• _What you are asked to do_
Where a line in the records below includes "sách", pull that line out.

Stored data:
↓↓↓

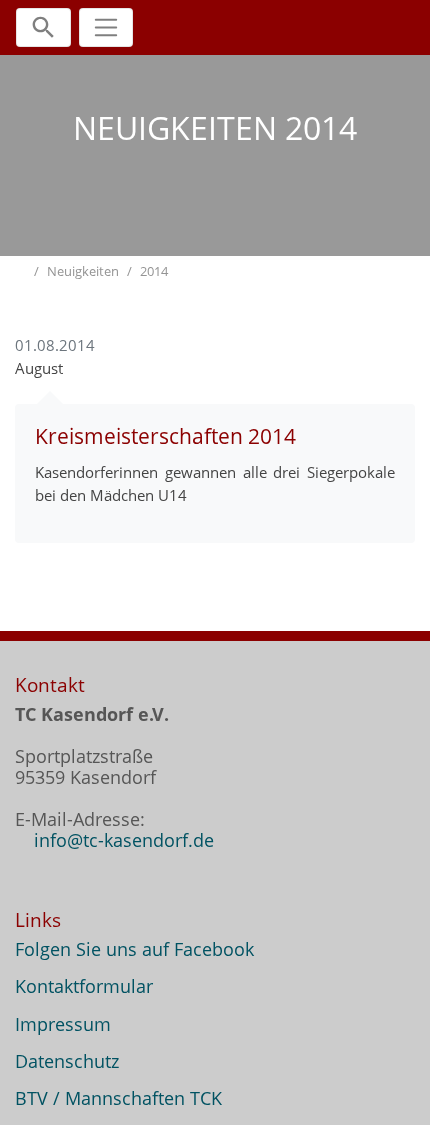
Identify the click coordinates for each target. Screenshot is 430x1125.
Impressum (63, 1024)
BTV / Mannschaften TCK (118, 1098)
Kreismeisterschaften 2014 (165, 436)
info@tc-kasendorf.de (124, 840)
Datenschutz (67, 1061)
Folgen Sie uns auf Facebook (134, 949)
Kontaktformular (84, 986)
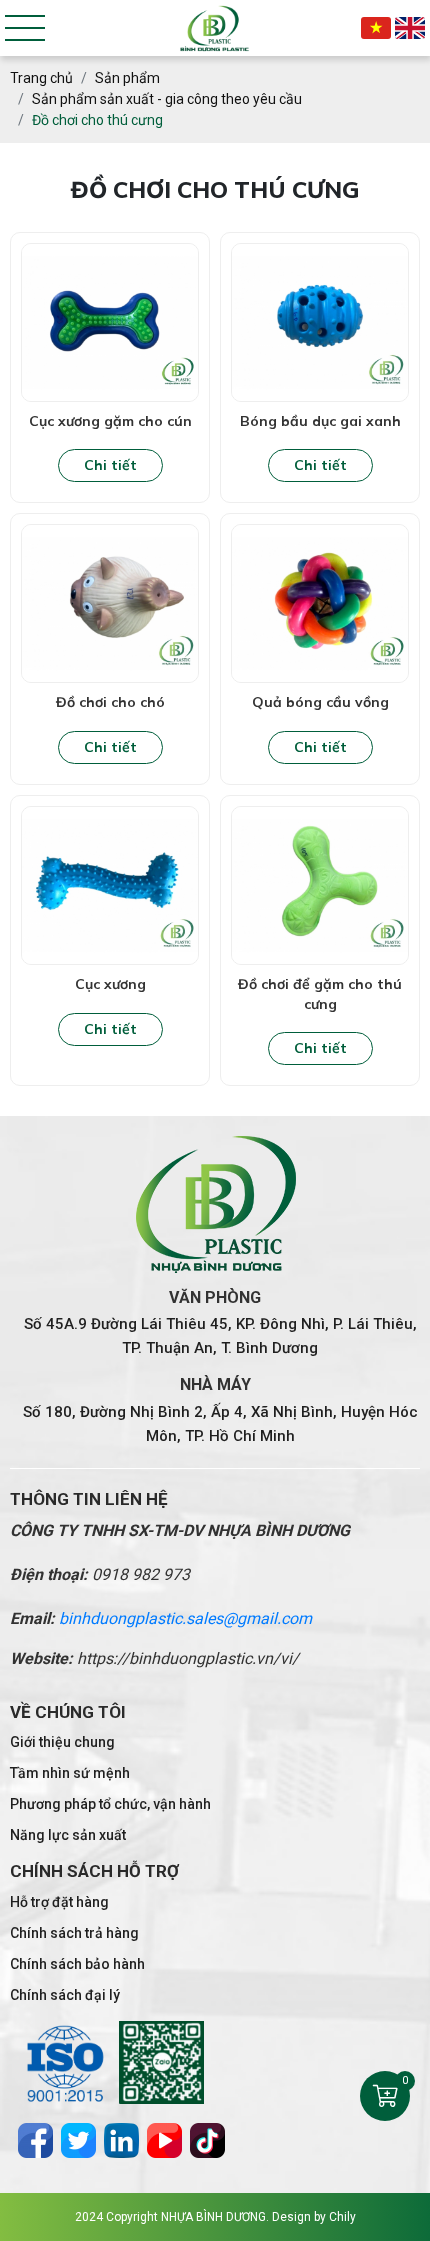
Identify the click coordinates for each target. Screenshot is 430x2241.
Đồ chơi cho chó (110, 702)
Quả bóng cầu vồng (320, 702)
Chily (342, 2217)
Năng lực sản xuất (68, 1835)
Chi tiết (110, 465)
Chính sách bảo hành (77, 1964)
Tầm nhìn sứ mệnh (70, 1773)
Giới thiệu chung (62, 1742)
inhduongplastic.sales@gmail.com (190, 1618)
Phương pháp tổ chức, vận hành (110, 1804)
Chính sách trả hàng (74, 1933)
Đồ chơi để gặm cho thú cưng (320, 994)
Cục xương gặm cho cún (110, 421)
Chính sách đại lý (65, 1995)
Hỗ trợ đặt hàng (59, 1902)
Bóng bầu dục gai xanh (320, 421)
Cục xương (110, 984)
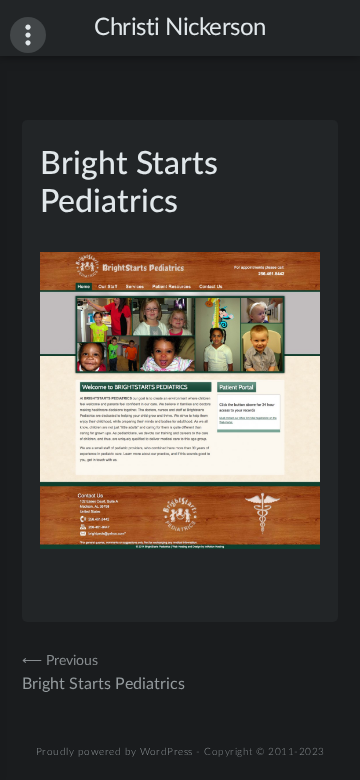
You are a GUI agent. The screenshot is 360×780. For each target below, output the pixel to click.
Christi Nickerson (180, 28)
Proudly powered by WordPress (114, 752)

↑↑↑

• _Written solution_
Chính sách bảo hành (77, 1964)
Chính sách trả hàng (74, 1933)
Chính sách đại lý (65, 1995)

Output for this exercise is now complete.